Mendel chairman Brian Davis joined the company as a director with Series A investment, representing Empresas La Moderna SA de CV, an affiliate of Mexican seed giant Seminis SA de CV, which invested alongside Monsanto. Empresas continues to hold shares in Mendel through a subsequent corporate entity, but Davis has been a longtime independent director, and became chairman of Mendel in June.

Davis said the company's partnership with Monsanto remains extremely important, but he said the recent investment rounds have put the focus of the company's new research squarely in the area of biofuels.

"We want to have a balanced approach because the Monsanto program is an important part of Mendel's portfolio, and we will have Monsanto products coming out on the market in the next few years," Davis said. "But the cellulose path is one that has an important future outside food crops and in areas where you are not competing with food crops."

Mendel is working primarily with a fast-growing grass called miscanthus that has properties for easy conversion to cellulosic ethanol, and the company earlier this year acquired a miscanthus seed development program from Germany's Tinplant Biotechnik und Pflanzenvermehrung GmbH for an undisclosed amount of cash.
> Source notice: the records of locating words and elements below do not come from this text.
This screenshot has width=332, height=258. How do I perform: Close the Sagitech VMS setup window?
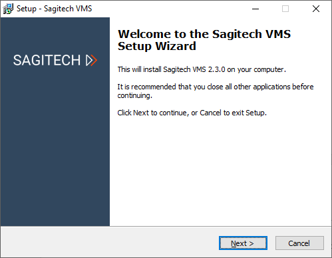coord(316,9)
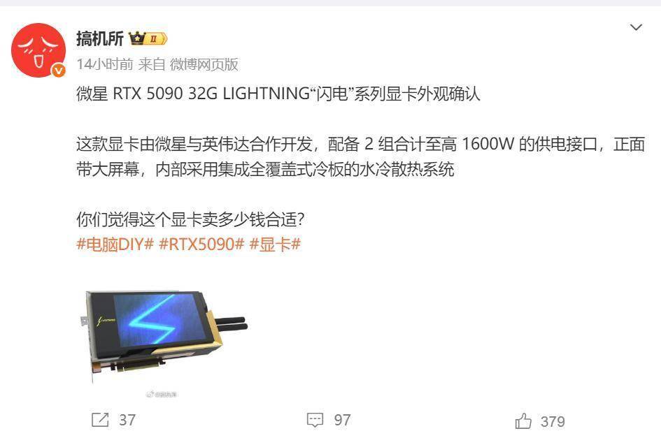This screenshot has height=431, width=661.
Task: Click the repost count 37
Action: tap(127, 420)
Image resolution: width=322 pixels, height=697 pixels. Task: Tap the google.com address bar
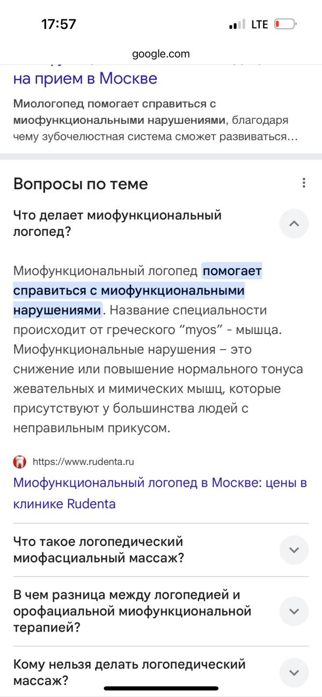(161, 54)
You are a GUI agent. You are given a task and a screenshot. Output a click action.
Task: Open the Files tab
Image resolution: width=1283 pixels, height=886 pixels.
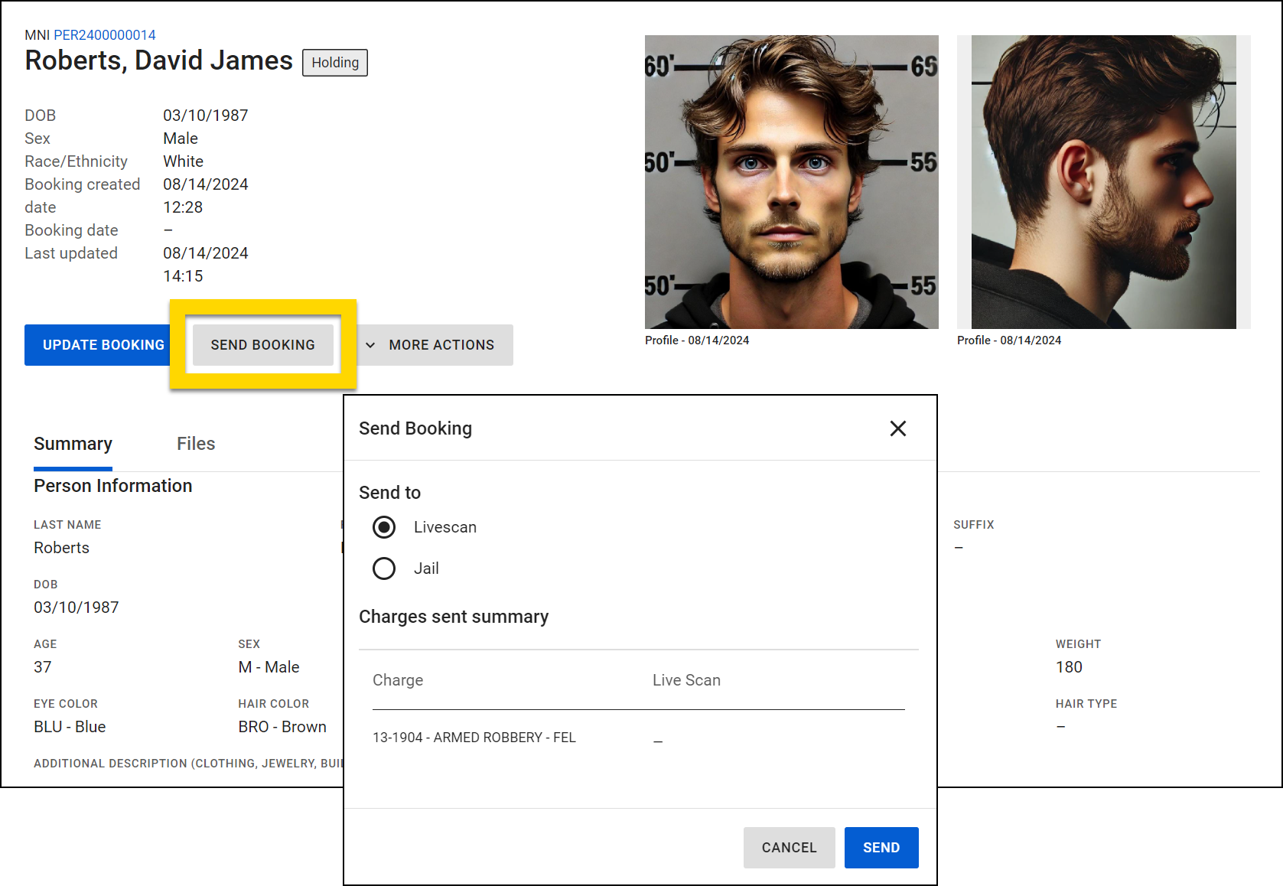point(196,444)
The company has identified and patented the use of genes to control many aspects of plant growth and development, and Gutterson said its research focuses both on increasing agricultural yields and developing properties to make plants more easily convertible to fuel. Mendel is the third biotechnology seed developer this year with major venture funding rounds to focus future development on biofuels. Targeted Growth raised $22.3 million in February in a round co-led by AllianceBernstein LP and Capricorn, and Thousand Oaks, Calif.-based Ceres Inc. raised $75 million in an September deal led by New York-based Warburg Pincus

Neil Wallack, president of ZBI, said the energy-focused investment firm was attracted by Mendel's track record in other agricultural areas, and the experience it brings to fuel crop development.

"Mendel is a unique company, with strong commercial collaborations, in the agricultural sector through Monsanto, and in the biofuels sector through BP," said Wallack. "We are excited to work with Mendel as they develop a pioneering BioEnergy seeds and feedstock business, and continue as a leader in agricultural biotechnology with Monsanto."

Gutterson said Mendel did not use an outside financial adviser in putting the new investment round together, and the company had legal work on the deal from Bob Kadlec of Sidley Austin LLP in Los Angeles.